§ What you need to do
Write out every line of the listing below with no changes.

Dataset listing
○ ○ ○ ○ ○ ○ ○

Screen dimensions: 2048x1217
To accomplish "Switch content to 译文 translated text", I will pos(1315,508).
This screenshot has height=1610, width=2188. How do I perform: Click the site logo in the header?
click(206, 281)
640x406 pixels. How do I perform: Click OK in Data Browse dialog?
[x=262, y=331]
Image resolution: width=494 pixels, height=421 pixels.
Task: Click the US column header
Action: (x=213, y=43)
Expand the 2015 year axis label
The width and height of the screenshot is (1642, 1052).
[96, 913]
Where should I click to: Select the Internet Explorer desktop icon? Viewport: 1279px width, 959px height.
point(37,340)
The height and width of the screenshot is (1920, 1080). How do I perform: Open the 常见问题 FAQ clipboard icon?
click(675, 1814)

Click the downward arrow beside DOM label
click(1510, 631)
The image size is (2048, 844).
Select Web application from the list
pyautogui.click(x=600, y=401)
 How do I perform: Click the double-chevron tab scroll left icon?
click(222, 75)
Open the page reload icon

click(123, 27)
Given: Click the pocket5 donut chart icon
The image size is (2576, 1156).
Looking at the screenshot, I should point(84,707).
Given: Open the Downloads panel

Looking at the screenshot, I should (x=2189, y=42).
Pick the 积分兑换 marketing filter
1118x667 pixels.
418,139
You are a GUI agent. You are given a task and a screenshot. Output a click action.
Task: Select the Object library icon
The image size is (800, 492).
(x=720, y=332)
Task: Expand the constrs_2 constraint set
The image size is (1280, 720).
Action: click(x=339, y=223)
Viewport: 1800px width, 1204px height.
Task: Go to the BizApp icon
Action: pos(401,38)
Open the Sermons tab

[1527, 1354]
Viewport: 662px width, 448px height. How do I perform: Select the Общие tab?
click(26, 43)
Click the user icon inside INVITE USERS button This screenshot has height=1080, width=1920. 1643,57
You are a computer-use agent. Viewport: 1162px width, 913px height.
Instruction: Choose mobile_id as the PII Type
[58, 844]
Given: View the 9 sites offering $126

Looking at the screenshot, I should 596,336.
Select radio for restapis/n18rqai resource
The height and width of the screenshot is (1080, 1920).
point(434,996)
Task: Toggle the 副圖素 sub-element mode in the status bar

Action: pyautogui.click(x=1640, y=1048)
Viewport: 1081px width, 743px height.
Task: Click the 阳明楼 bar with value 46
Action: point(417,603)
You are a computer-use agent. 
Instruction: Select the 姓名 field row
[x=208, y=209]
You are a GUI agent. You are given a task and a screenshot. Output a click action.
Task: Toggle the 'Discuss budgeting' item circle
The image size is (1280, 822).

○ ○ ○ ○ ○ ○ ○

§ Task answer
Screen dimensions: 2048x1217
To accomplish "Switch content to 译文 translated text", I will pos(1315,508).
This screenshot has height=1610, width=2188. How do I perform: Click the site logo in the header?
click(206, 281)
640x406 pixels. How do I perform: Click OK in Data Browse dialog?
[x=262, y=331]
Image resolution: width=494 pixels, height=421 pixels.
Task: Click the US column header
Action: (x=213, y=43)
Expand the 2015 year axis label
The width and height of the screenshot is (1642, 1052).
[96, 913]
Where should I click to: Select the Internet Explorer desktop icon? Viewport: 1279px width, 959px height.
point(37,340)
The height and width of the screenshot is (1920, 1080). How do I perform: Open the 常见问题 FAQ clipboard icon?
click(675, 1814)

Click the downward arrow beside DOM label
click(1510, 631)
The image size is (2048, 844).
Select Web application from the list
pyautogui.click(x=600, y=401)
 How do I perform: Click the double-chevron tab scroll left icon?
click(222, 75)
Open the page reload icon

click(123, 27)
Given: Click the pocket5 donut chart icon
The image size is (2576, 1156).
Looking at the screenshot, I should point(84,707).
Given: Open the Downloads panel

Looking at the screenshot, I should (x=2189, y=42).
Pick the 积分兑换 marketing filter
1118x667 pixels.
418,139
You are a GUI agent. You are given a task and a screenshot. Output a click action.
Task: Select the Object library icon
The image size is (800, 492).
(x=720, y=332)
Task: Expand the constrs_2 constraint set
The image size is (1280, 720).
Action: click(x=339, y=223)
Viewport: 1800px width, 1204px height.
Task: Go to the BizApp icon
Action: pos(401,38)
Open the Sermons tab

[1527, 1354]
Viewport: 662px width, 448px height. How do I perform: Select the Общие tab?
click(26, 43)
Click the user icon inside INVITE USERS button This screenshot has height=1080, width=1920. 1643,57
You are a computer-use agent. Viewport: 1162px width, 913px height.
Instruction: Choose mobile_id as the PII Type
[58, 844]
Given: View the 9 sites offering $126

Looking at the screenshot, I should 596,336.
Select radio for restapis/n18rqai resource
The height and width of the screenshot is (1080, 1920).
point(434,996)
Task: Toggle the 副圖素 sub-element mode in the status bar

Action: pyautogui.click(x=1640, y=1048)
Viewport: 1081px width, 743px height.
Task: Click the 阳明楼 bar with value 46
Action: point(417,603)
You are a computer-use agent. 
Instruction: Select the 姓名 field row
[x=208, y=209]
You are a GUI agent. You are given a task and a screenshot. Output a click action.
Task: Toggle the 'Discuss budgeting' item circle
The image size is (1280, 822).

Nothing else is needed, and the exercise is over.